--- WHAT IS NEEDED ---
Only the number is wanted: how many lines below include "sidebar"?

--- RECORDS PROVIDED ---
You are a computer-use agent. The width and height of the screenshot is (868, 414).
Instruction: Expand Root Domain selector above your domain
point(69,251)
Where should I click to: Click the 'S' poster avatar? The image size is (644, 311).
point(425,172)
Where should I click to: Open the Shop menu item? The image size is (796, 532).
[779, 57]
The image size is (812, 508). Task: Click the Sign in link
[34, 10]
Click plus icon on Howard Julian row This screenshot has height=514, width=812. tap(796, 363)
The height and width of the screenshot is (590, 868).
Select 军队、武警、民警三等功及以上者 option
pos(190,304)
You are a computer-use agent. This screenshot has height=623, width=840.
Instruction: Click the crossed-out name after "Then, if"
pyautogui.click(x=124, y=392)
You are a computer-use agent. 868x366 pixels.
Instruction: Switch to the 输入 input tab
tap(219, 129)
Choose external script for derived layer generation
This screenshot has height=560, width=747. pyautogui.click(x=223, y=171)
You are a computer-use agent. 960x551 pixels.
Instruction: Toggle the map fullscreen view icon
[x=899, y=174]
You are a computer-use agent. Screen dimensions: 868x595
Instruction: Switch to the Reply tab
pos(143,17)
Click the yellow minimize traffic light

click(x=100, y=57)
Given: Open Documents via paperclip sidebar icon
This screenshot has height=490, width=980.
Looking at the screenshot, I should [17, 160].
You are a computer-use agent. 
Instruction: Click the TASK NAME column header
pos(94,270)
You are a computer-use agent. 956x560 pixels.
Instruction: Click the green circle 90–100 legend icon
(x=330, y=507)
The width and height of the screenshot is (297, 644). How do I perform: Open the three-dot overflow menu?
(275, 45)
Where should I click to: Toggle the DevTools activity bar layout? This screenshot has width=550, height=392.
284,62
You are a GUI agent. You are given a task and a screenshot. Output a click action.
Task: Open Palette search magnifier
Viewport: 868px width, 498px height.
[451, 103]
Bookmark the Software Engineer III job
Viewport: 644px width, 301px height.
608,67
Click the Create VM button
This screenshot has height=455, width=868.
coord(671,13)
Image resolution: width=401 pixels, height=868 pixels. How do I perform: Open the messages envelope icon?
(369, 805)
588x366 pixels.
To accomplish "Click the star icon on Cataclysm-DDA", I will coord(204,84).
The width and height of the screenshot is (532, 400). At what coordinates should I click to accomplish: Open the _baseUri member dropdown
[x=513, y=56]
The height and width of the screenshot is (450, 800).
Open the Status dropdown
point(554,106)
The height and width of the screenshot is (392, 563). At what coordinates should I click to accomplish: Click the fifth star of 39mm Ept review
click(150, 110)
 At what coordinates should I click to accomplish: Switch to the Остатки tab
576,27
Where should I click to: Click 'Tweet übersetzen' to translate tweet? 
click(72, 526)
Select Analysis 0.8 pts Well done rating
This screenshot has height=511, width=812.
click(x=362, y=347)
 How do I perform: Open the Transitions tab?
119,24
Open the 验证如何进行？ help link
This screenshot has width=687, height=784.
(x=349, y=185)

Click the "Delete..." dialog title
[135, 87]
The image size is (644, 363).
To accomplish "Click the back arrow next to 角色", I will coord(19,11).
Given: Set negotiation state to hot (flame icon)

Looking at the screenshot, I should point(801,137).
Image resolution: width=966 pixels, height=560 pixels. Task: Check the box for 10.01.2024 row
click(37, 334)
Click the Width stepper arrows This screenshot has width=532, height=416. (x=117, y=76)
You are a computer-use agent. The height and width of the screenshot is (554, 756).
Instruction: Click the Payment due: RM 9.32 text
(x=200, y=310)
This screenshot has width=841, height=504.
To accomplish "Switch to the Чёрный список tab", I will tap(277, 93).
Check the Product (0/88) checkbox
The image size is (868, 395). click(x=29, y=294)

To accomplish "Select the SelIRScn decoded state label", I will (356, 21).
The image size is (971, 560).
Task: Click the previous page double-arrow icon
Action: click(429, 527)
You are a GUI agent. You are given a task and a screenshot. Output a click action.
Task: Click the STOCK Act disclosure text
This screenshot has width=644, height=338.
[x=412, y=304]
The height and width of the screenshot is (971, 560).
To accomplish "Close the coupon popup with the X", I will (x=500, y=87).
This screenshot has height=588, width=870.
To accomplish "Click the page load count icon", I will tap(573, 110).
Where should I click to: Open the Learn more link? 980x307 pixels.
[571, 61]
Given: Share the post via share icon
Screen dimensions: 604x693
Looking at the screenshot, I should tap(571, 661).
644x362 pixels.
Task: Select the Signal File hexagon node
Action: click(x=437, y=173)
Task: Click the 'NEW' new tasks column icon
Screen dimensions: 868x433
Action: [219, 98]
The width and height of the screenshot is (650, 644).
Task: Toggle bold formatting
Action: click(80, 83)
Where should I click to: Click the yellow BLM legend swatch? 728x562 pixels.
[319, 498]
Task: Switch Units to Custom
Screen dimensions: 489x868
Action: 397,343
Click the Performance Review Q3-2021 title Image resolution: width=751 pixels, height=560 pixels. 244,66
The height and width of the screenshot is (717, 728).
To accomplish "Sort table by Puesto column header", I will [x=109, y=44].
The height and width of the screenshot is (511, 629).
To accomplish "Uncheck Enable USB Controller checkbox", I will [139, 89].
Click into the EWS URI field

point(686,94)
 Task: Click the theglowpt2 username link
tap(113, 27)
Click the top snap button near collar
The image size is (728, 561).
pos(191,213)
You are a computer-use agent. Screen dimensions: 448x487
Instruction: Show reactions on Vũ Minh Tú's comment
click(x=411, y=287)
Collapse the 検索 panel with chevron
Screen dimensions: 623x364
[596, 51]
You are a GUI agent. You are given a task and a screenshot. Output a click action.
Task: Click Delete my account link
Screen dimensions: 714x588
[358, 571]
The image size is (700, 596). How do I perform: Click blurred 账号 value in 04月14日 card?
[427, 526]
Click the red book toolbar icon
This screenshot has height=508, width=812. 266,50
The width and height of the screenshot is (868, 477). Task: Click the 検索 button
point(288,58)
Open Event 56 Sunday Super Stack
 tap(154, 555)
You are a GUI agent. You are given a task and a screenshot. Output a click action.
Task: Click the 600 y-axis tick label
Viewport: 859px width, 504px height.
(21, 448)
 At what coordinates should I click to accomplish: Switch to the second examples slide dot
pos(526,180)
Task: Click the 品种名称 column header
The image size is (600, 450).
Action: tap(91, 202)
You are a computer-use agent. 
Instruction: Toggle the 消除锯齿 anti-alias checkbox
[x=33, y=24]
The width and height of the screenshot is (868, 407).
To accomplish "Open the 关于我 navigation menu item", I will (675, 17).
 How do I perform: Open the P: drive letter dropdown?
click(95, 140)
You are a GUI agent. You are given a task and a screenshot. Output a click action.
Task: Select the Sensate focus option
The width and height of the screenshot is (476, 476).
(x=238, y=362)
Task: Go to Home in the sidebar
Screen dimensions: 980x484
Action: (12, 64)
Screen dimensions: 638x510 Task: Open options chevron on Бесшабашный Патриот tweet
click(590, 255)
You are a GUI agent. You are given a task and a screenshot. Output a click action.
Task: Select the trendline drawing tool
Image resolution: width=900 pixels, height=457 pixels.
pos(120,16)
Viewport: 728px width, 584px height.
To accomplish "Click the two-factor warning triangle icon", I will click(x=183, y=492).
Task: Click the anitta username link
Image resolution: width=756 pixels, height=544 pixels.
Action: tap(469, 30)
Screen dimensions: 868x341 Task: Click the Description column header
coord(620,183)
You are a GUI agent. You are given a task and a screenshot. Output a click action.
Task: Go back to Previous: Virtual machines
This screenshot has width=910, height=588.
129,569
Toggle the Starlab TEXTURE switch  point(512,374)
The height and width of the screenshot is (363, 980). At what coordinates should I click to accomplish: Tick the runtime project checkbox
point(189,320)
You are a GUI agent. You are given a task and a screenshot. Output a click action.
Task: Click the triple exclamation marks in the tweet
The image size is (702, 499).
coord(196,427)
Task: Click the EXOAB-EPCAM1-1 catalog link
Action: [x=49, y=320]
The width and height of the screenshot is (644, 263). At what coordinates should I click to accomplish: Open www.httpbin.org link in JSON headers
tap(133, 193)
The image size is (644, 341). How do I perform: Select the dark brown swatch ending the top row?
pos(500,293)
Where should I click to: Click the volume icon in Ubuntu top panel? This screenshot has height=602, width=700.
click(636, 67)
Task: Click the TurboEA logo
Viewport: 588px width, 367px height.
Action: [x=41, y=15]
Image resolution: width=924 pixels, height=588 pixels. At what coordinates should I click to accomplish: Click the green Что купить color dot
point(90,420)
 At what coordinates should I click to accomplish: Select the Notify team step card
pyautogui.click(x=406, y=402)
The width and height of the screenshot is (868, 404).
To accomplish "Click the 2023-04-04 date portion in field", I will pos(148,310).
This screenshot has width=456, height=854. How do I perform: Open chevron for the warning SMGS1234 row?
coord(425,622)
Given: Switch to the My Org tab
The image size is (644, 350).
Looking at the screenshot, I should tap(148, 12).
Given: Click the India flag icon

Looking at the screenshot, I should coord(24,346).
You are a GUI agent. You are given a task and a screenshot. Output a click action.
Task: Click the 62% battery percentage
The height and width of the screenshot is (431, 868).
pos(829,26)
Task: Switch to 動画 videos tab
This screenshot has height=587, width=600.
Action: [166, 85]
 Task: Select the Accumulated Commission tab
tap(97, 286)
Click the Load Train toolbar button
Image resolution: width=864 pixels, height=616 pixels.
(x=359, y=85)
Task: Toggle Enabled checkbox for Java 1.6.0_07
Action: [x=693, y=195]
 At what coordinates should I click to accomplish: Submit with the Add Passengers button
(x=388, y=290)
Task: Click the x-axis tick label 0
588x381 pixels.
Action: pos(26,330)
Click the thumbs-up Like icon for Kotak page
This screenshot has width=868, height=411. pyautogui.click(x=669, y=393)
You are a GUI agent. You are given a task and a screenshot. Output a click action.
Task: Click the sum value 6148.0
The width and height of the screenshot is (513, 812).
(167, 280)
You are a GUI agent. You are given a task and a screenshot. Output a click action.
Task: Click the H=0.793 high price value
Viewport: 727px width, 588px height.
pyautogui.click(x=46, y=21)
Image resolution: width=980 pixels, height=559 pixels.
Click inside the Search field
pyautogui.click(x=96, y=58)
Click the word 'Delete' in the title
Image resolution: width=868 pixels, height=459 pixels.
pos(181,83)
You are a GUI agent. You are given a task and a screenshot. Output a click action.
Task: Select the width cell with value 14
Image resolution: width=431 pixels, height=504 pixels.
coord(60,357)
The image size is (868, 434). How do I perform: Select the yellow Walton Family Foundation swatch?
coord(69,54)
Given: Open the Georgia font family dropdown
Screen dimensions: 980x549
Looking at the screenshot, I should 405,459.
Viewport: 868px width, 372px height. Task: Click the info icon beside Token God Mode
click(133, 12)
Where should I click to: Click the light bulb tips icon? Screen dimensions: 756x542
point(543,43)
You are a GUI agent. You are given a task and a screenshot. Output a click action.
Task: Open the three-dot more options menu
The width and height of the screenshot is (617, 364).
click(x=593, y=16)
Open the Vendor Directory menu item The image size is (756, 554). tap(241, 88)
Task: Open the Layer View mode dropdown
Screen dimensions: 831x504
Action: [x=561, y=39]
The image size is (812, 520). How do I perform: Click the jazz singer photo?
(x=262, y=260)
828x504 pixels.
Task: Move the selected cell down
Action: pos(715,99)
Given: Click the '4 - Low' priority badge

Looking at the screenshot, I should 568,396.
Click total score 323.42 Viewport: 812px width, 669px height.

--- RESPONSE TO THIS TASK ---
2